Здесь я хотел бы сравнить снайперский глаз Зверева с линзами фотокамеры, где единственная разница была в том, что плёнку в камере необходимо менять, в то время как запас Зверева вечен. Дважды мне посчастливилось присутствовать на подобного рода сеансах (я не могу найти другого слова). Наброски каждого зверя или птицы делались 6–8 раз, с различных позиций. Анатолий рисовал зверей кончиками пальцев, смоченными тушью, рисовал двумя руками. Из-под дрожащих прикосновений его пальцев на бумаге появлялись олени, газели и другие животные, которые, казалось, двигались. Когда он работал акварелью, то пользовался одной большой кистью, как я уже об этом упоминал. Когда Зверев работал гуашью, он щедро промывал кисть водой. Но самое интересное, что, работая маслом, Зверев также пользовался одной большой кистью, никогда не используя скипидар или любую другую чистящую жидкость. Выдавив краски на палитру, он свободно брал необходимые ему цвета, один за другим, всё время переворачивая кисть и нанося масло на холст. При этом краски на палитре оставались чистыми и не перемешивались. Я спросил Зверева, как это ему удается. «Это очень просто, — ответил он. — У большой кисти больше волосинок, гораздо больше, чем в нескольких кистях среднего размера. Но нужно знать, как пользоваться одной кистью. Начиная с маленького уголка на кисточке, нужно при помощи нескольких волосков аккуратно обмакнуть в необходимую вам краску и затем перенести её на те части полотна, где эта краска необходима для композиции. В процессе нанесения этой краски в различных частях холста почти вся краска сходит с кисти, и она становится сухой. Затем я переворачиваю кисть и использую следующий цвет, обмакивая те волоски кисти, которые всё ещё довольно чистые, и наношу этот цвет там, где необходимо. Следующий цвет может быть перенесён на холст той стороной кисти, которая была использована до того. Почти сухая кисть придаст другой оттенок чистому цвету. Затем я нахожу место на холсте, где мне нужен этот оттенок. Таким образом, моя кисть становится палитрой, где краски смешиваются спонтанно, создавая гамму мягких цветов. Используя эту технику, очень важно соблюдать последовательность выбора красок. В подобного рода спонтанном написании возможно работать лишь одной кистью, — рассказывал Зверев. — Вообразите себе солдата, у которого вместо пулемёта несколько ружей, которые необходимо постоянно перезаряжать».

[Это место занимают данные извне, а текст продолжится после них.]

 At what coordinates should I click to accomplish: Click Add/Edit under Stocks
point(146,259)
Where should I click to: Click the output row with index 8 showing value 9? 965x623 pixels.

Больше всего поражает зрительное видение в спонтанных работах Зверева. В Переделкино, где похоронен поэт Борис Пастернак, есть церковь с жилой частью, где жил патриарх, относящаяся к XV веку. Однажды ранней весной, когда ещё не растаял снег, Зверев написал 6 полотен (100?80), над которыми он работал в течение десяти часов. Не прерываясь ни на минуту, Зверев перенёс разнообразные пятна на холст. Прошло около часа. Я внимательно посмотрел на холст, где не было ни малейшего намёка на церковь. На мольберте был абстрактный рисунок, хаотическое нагромождение пятен различных цветов. За несколько минут до того, как подписать работу, Зверев принялся за создание церкви при помощи другой стороны кисти. Выделив более отчётливо три пятна, он придал другим пятнам лукообразную форму куполов. Появились очертания церкви, а затем, Бог знает откуда, деревья в церковном дворе и тающий снег. Мерцали стены розовой церкви. В то время как я стоял с открытым ртом, Зверев настолько хорошо передавал краски неба, тающего снега и стен церкви на этих шести полотнах, что даже неопытным взором можно было безошибочно определить, в какое время дня сделан каждый из рисунков.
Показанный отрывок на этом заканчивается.